More than 600 Buddhist monks and nuns, as well as Muslim leaders, marched to Cambodia's UN-backed genocide tribunal yesterday to demand speedier trials of Khmer Rouge cadre.
The group marched silently to the courthouse, with the clergy in white robes, carrying banners that read "reconciliation" and "the tribunal is a remedy for the cycle of vengeance."
"We are marching because we want peace and justice to be rendered in the Khmer Rouge cases," Buddhist nun Chou Salean said.
PHOTO: AP
"We want the court to speed up the prosecutions because we have been waiting for nearly 30 years," said the 60-year-old woman, who said she lost seven relatives under the Khmer Rouge regime in the 1970s.
Many of the nuns said they had hoped to see the five suspects who have been arrested by the tribunal.
"The marchers support the court. The court will try its best to respond to the demands of the victims under the regime," said tribunal spokesman Reach Sambath, who greeted the march.
As many as 2 million people died of starvation and overwork or were executed under the Khmer Rouge.

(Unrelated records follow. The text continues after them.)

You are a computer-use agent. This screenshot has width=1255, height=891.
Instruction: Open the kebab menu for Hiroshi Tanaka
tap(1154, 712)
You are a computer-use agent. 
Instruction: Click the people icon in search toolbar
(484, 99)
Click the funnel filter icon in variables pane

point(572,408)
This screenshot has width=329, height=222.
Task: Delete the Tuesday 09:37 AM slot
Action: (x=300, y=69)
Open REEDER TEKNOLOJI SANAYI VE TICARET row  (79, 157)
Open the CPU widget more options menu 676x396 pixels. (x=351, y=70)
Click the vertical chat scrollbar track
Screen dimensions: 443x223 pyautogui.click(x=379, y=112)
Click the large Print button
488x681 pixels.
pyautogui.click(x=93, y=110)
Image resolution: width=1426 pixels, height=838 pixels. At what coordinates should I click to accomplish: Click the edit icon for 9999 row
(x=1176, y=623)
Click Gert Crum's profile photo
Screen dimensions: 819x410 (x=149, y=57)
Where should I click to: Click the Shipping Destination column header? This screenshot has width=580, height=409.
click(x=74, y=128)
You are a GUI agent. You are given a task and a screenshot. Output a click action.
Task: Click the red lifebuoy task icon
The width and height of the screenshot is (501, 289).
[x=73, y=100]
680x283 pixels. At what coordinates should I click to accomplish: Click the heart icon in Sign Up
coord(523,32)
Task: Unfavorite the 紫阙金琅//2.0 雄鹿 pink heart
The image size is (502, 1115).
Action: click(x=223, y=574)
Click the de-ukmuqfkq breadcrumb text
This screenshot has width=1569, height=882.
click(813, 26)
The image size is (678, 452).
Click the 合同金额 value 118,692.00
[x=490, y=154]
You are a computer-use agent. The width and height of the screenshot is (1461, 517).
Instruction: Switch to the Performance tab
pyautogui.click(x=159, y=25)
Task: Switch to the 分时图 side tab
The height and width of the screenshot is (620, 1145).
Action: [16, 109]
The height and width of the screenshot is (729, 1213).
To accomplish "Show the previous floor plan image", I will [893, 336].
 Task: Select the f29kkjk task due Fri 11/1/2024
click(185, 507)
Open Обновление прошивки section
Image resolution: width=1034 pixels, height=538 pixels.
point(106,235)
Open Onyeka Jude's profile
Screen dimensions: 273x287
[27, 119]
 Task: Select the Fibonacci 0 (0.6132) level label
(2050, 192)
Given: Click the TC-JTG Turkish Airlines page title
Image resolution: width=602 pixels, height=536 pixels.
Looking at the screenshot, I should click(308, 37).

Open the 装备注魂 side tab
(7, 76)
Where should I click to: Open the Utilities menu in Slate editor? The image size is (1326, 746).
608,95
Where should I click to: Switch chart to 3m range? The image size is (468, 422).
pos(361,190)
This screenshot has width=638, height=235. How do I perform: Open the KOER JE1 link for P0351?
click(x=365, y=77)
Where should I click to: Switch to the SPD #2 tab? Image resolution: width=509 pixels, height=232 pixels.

The Khmer Rouge emptied Cambodia's cities, exiling millions to vast collective farms in a bid to forge an agrarian utopia during its rule.
Established in July last year after nearly a decade of negotiations between Cambodia and the UN, the joint Cambodian-UN tribunal seeks to prosecute crimes committed by senior Khmer Rouge leaders.
Five top Khmer Rouge leaders have been detained to face charges for crimes committed by the regime's brutal 1975 to 1979 rule. Trials are expected to begin in the middle of next year.
All the defendants claim to be suffering from serious health ailments, causing concern among those hoping to find justice for Cambodia's genocide victims before the alleged perpetrators die.